> Passage shown
* * * * * * *

The evening concluded with the U.S. premiere of Bryce Dessner’s Wires. Originally commissioned/premiered by Ensemble Intercontemporain (with conductor Matthias Pintscher), Dessner chose to write himself into the ensemble rather than functioning within a traditional concerto soloist/accompanying ensemble model. Wires begins with a sequence of lush chords articulated by percussion that dissolve into more complex sonorities akin to the harmonic language of Ligeti and Helmut Lachenmann. Rather than retaining a distinctly American voice for this commission, Dessner chose to incorporate and emulate the voices of composers from Ensemble Intercontemporain’s standard repertoire. Moments of sustained electric guitar (produced by using an EBow) intertwine with brassy swells, metallic percussion, and pitch bending woodwinds. Rapid fire woodwind and percussion articulation bursts out of sustain tones. Eventually, the electric guitar, drum set, and col legno strings establish a groove, which builds to a wash of bass drum and tam tam to bring the piece to an epic conclusion. Dessner successfully synthesized many styles and influences with his own, and hopefully this will encourage further collaboration between American composers and Ensemble Intercontemporain.
The MusicNOW festival is an outstanding event that unapologetically lives at the intersection of folk, pop, and contemporary classical music. As evidenced by the audience demographic on both Friday and Saturday evening, this festival is clearly serving as a gateway to new music by combining music and artists that both stretch and delight audience ears.

* * * * * * *

> Work task 1
Summarize the concert review in two sentences.
> Work task 2
Quote the concert review word for word, everything from "The MusicNOW festival" down to "delight audience ears.".

> Provided information
* * * * * * *

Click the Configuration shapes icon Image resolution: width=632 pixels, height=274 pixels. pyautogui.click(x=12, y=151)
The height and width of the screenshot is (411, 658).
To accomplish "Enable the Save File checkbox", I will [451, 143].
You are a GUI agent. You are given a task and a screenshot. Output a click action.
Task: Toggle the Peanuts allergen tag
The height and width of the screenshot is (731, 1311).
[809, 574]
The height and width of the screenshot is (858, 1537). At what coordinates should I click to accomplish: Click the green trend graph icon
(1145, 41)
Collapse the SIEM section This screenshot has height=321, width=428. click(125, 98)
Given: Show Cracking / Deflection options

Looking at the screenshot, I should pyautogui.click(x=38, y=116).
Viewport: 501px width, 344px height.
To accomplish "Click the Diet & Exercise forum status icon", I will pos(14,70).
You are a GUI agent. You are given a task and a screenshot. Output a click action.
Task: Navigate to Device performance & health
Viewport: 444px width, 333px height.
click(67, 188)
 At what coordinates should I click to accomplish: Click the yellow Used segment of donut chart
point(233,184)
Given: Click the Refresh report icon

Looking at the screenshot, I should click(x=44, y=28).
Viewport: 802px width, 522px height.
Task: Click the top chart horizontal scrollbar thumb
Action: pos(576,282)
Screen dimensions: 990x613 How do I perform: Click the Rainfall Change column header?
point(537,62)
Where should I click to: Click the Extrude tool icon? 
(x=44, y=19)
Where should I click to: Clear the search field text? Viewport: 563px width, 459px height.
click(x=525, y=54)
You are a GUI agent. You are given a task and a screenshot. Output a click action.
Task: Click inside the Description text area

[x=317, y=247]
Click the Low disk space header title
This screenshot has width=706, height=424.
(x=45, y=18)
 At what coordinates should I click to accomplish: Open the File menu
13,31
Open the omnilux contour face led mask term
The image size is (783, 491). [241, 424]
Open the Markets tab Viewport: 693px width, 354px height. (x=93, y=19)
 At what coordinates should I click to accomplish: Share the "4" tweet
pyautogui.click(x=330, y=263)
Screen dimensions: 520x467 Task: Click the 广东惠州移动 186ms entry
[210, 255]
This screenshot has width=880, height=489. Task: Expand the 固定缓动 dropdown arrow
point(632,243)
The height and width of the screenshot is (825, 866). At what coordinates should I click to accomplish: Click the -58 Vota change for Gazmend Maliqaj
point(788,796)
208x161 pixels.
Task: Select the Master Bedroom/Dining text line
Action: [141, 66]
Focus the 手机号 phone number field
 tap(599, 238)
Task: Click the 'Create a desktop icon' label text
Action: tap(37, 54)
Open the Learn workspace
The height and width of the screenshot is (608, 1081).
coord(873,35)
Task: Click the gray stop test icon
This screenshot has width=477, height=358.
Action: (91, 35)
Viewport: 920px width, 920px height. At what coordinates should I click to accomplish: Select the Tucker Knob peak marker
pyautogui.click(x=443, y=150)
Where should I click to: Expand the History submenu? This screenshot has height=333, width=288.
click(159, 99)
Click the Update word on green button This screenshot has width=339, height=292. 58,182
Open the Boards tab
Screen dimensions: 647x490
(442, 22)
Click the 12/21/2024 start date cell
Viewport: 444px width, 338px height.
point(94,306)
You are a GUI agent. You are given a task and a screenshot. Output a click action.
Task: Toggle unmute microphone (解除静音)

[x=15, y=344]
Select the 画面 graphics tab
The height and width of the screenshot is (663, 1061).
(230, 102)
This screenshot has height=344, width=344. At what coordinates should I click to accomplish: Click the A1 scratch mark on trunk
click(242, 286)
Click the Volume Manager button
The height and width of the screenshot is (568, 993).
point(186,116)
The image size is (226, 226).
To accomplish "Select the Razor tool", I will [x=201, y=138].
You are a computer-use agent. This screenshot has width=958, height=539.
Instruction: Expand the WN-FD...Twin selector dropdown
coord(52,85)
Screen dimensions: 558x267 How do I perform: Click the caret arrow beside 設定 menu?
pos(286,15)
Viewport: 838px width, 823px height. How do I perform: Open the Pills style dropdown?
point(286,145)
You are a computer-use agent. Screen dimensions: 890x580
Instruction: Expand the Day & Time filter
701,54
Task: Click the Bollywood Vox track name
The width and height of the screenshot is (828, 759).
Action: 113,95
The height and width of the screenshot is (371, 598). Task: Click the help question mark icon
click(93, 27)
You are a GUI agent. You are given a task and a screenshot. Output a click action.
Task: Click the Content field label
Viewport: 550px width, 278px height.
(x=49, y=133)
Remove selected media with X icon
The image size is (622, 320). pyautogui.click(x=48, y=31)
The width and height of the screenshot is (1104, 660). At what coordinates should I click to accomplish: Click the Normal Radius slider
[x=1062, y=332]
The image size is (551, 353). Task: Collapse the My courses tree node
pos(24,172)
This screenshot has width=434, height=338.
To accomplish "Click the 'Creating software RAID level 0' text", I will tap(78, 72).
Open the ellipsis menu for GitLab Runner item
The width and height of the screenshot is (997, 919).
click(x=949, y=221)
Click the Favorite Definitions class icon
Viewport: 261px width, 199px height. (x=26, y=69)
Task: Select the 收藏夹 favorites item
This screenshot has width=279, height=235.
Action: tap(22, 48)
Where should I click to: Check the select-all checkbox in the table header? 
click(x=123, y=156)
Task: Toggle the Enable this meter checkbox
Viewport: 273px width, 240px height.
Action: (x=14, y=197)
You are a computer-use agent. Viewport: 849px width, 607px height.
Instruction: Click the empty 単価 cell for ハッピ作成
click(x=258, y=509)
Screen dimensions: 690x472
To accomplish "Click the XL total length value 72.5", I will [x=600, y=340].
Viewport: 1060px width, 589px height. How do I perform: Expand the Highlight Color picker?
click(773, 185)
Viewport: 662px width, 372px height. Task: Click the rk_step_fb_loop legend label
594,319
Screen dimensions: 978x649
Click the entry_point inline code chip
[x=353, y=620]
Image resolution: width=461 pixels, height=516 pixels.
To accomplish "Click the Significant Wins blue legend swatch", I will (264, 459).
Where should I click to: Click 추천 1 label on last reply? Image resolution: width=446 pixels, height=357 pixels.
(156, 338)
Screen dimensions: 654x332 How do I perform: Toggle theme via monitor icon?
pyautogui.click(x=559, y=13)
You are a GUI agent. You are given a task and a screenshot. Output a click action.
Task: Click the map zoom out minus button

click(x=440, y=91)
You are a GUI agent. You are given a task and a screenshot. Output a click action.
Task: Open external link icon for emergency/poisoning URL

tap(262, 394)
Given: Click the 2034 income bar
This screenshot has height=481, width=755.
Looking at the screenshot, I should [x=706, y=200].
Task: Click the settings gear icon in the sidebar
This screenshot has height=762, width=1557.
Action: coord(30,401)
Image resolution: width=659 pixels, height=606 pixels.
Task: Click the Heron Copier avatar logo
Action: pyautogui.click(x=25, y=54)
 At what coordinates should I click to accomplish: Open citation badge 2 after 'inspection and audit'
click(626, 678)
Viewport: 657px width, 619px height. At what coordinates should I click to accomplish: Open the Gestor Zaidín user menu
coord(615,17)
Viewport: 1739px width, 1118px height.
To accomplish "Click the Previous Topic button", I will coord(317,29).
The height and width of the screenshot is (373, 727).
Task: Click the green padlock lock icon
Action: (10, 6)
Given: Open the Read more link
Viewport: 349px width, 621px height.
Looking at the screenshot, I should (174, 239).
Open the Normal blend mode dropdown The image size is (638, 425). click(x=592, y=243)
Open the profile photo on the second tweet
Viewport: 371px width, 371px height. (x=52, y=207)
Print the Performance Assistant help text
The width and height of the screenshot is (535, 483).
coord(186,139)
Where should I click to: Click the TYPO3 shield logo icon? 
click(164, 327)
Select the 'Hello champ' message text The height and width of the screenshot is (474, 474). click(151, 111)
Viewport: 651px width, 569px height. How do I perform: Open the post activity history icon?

* * * * * * *

> Written reply 1
The evening closed with the U.S. premiere of Bryce Dessner's Wires, in which Dessner wrote himself into the ensemble and emulated composers from Ensemble Intercontemporain's standard repertoire, moving from lush percussion chords through sustained EBow guitar and brassy swells to a groove that builds to an epic conclusion. The MusicNOW festival is an outstanding event at the intersection of folk, pop, and contemporary classical music, and it is clearly serving as a gateway to new music.

> Written reply 2
The MusicNOW festival is an outstanding event that unapologetically lives at the intersection of folk, pop, and contemporary classical music. As evidenced by the audience demographic on both Friday and Saturday evening, this festival is clearly serving as a gateway to new music by combining music and artists that both stretch and delight audience ears.